■ EXERCISE DETAILS
Quote these lines exactly: the one that holds "This screenshot has height=577, width=1024." and every line after it to the end of the material below. Skip pictures.

((

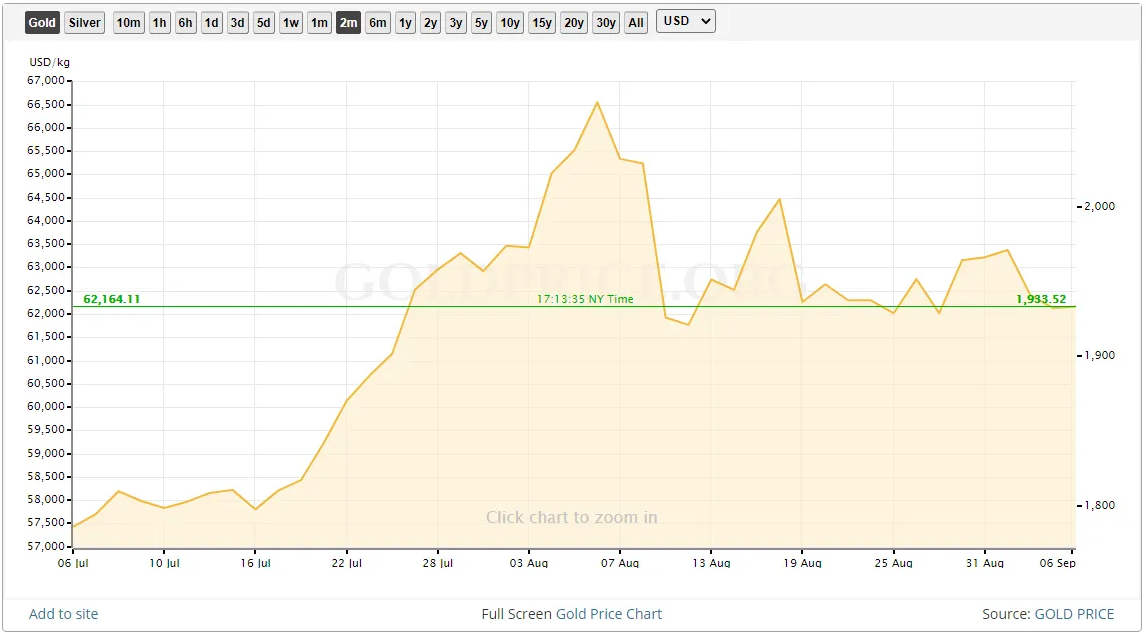Show All historical data
This screenshot has width=1146, height=637.
[x=636, y=23]
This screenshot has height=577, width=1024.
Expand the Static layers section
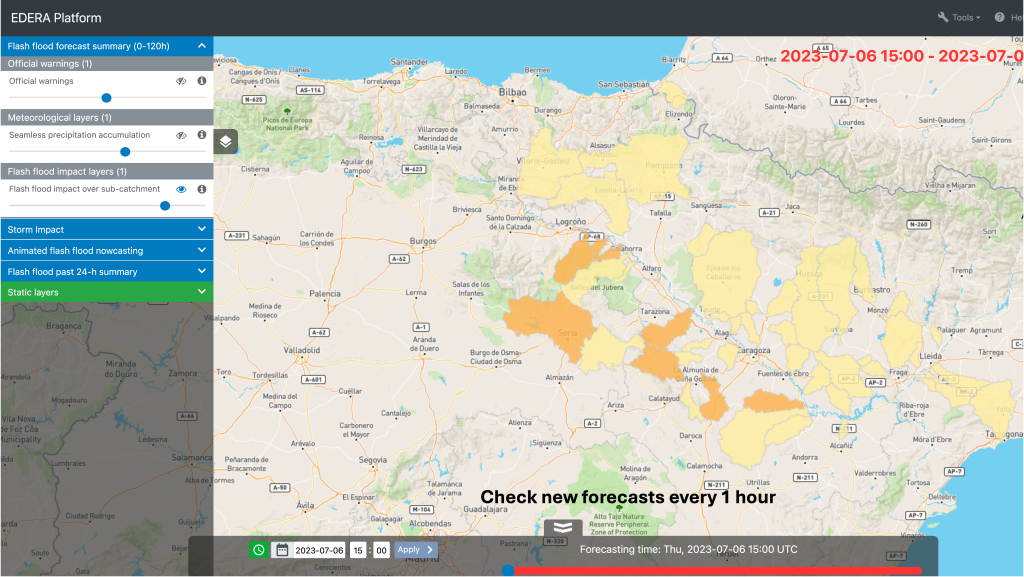coord(106,292)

))

■ FINISHED TASK
This screenshot has height=577, width=1024.
Expand the Static layers section
coord(106,292)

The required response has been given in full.